Imaging can be valuable in movement disorders that do not fit classic patterns or presentations. The most common movement disorders typically show normal basal ganglia structures on routine imaging, as in essential tremor, and dystonia. However, patients with movement disorders that are localized to one side of the body, that have abrupt stroke‐like onset, or that include ataxia should be imaged with computed tomography or preferably, magnetic resonance imaging. Atrophy of specific structures, such as the striatum in Huntington disease, or the cerebellum in degenerative ataxias, may support the clinical diagnosis. Functional or nuclear medicine imaging is playing an increasingly important role in diagnostics.
The majority of treatment options in movement disorders are symptomatic, not curative. However, in a few circumstances, early intervention of treatable forms of movement disorders may be curative or halt the progression of the disease. While rare, such conditions should be considered in patients with particular disease profiles; examples include patients with young onset tremor, dystonia or parkinsonism (Wilson disease), or fluctuating dystonic and parkinsonian features (dopa‐responsive dystonia).

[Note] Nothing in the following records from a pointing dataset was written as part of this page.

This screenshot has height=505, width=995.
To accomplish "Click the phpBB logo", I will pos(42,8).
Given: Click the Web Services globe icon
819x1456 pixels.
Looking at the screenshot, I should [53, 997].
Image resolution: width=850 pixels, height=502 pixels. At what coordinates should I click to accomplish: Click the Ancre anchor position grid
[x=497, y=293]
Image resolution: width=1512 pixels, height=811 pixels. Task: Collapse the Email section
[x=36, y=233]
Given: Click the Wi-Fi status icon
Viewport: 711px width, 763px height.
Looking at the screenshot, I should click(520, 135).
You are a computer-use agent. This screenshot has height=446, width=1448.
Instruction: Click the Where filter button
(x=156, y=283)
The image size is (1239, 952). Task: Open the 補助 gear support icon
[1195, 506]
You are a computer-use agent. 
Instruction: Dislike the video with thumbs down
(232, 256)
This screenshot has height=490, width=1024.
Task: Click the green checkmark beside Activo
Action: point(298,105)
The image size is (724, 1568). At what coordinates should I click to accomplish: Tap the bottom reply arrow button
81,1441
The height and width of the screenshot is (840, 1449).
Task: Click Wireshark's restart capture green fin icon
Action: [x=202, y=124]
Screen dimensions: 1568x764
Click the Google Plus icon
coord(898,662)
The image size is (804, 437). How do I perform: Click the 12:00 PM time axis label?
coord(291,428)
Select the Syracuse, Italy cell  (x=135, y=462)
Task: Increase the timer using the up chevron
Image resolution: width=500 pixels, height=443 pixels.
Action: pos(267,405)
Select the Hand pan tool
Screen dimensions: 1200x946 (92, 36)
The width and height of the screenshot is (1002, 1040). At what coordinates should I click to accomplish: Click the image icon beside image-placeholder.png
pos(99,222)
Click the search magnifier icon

The approach described in this chapter offers a straightforward approach to evaluating a movement disorder patient. Questions about the movements, course, family history, medical illnesses, and medication response will help the clinician with the evaluation. Correctly describing the phenomenology is key to narrowing the list of diagnostic possibilities and guides the need for additional testing. The subsequent chapters will fill in the details, and with this framework, the reader will gain an ease of diagnosis and treatment of movement disorders.